KH. Abdul Qodir Hasan dilahirkan pada tahun 1891 di Kampung Tunggul
Irang Martapura. Beliau dikenal sebagai sesepuh di Pondok Pesantren Darussalam
dan seringkali dipanggil dengan sebutan Guru Tuha. Beliau adalah orang
yang menjadi tangan kanan KH. Kasyful Anwar saat menjabat sebagai Pimpinan PP.
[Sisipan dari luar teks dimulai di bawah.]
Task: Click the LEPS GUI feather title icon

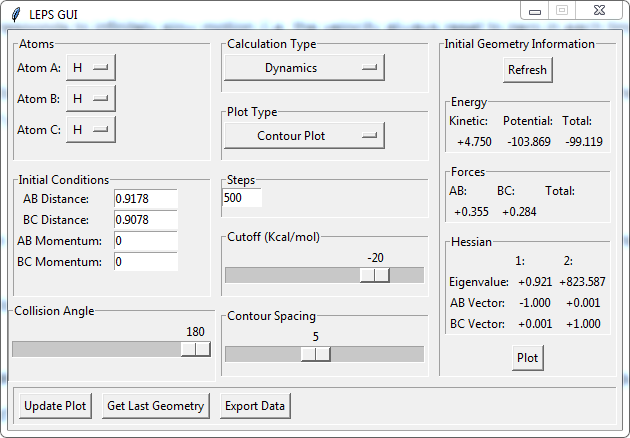Action: tap(12, 16)
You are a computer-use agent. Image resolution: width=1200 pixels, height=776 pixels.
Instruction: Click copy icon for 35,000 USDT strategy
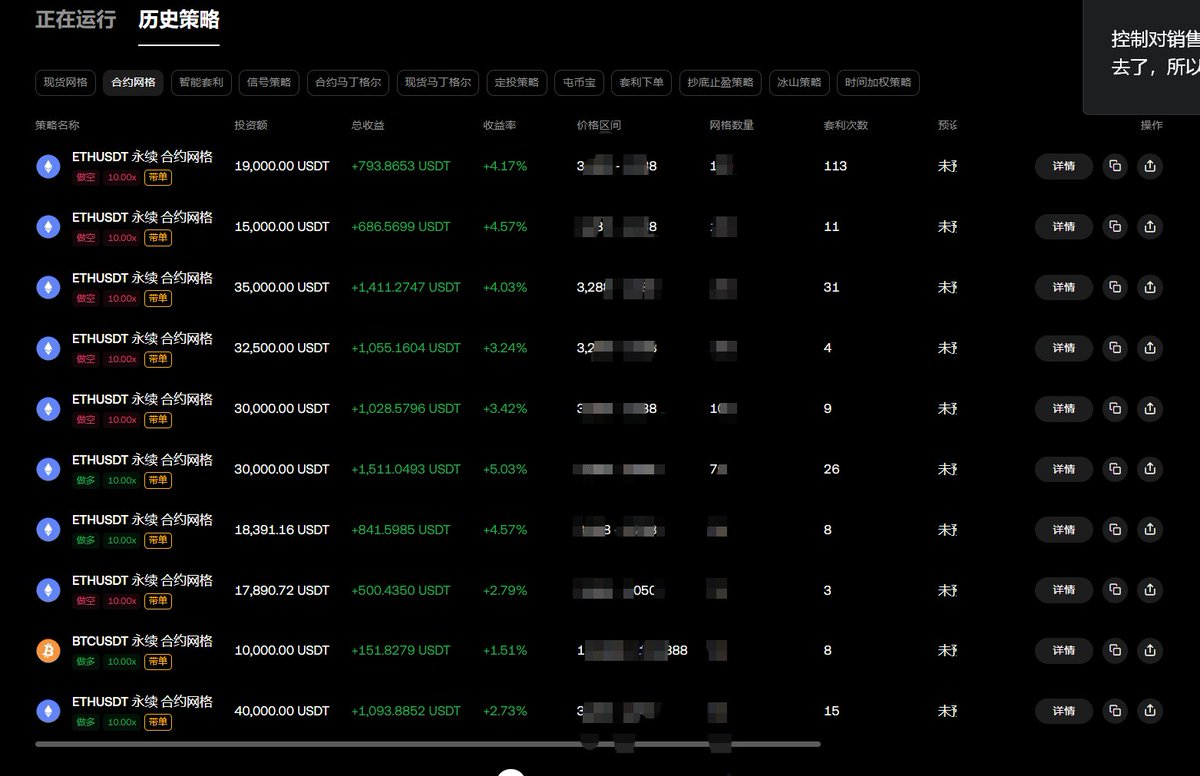pos(1115,288)
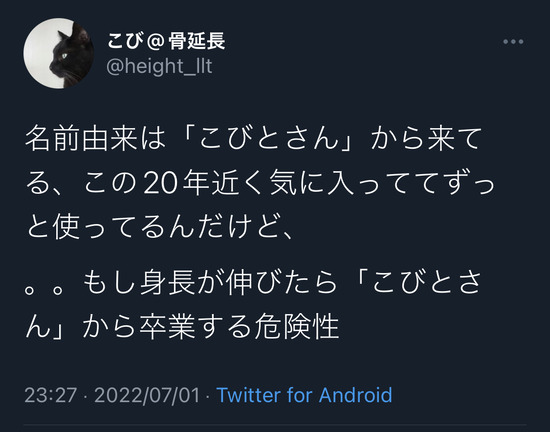
Task: Click the 23:27 timestamp
Action: click(51, 396)
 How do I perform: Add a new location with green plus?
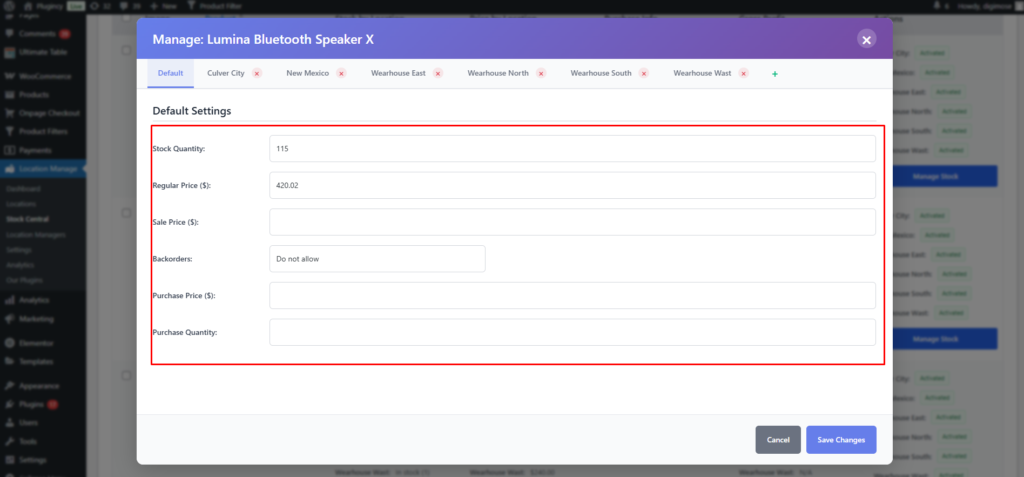point(775,74)
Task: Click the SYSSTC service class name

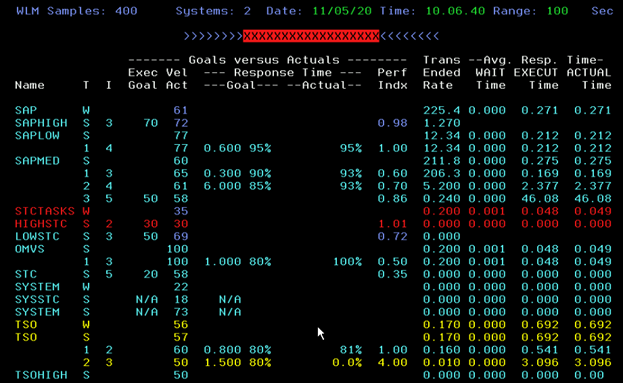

Darussalam tahun 1922 s/d 1940 dan kemudian menggantikan sebagai pimpinan
setelah KH. Kasyful Anwar wafat dari tahun 1940 s/d 1959.
Pendidikan beliau adalah
mengaji di Martapura diantaranya adalah dengan K.H. Abd Rahman Tunggul Irang
dan K.H. Kasyful Anwar. Beliau juga mengaji keluar daerah di Pulau Madura
dengan KH. Kholil Bangkalan, dan di Pulau Jawa dengan KH. Hasyim Asy'ari
Tebuireng Jombang (pendiri Nahdlatul Ulama/NU), dan sempat pula belajar di kota
Makkah Al Mukarramah.
KH. Abdul Qodir Hasan
termasuk murid yang paling disayangi oleh KH. Hasyim Asy'ari dan dipercaya
untuk mendirikan cabang Nahdlatul Ulama (NU) pertama di luar Pulau Jawa yakni
di Kota Martapura setelah mengikuti Muktamar NU pertama tanggal 21 Oktober 1926
di Surabaya. Dari kota Martapura inilah Beliau mendirikan dan melantik
cabang-cabang organisasi NU di beberapa wilayah di Pulau Kalimantan sebagai rais
syuriah pada masa itu. Di masa kepemimpinannya sebagai pimpinan pondok dan
rais NU, Beliau melaksanakan pertemuan rutin setiap bulan di aula pondok
Darussalam yang dihadiri oleh seluruh tuan-tuan guru yang ada di kota Martapura
dan sekitarnya untuk membahas persoalan agama yang timbul di masyarakat (bahtsul
masa'il) dan ditutup dengan tahlilan, acara ini disebut dengan istilah lailatul
ijtima. Hasil forum bahtsul masail ini kemudian disebarkan kepada
masyarakat sebagai solusi terhadap berbagai persoalan keagamaan dan sosial yang
terjadi di masyarakat..
Sejak pimpinan K.H. Kasyful Anwar sampai pimpinan K.H. Abdul Qodir
Hasan, banyak guru pengajar di Darussalam yang ditugaskan untuk berdakwah dan mengajar
agama Islam keluar daerah seperti Sampit, Pontianak, Kota Waringin, Kotabaru,
Purukcahu dan daerah di luar Kal-Sel lainnya. Para guru yang dikirim tersebut
bermukim di tempat-tempat tersebut dan lalu mendirikan
madrasah/pesantren-pesantren yang berafiliasi dengan PP. Darussalam Martapura.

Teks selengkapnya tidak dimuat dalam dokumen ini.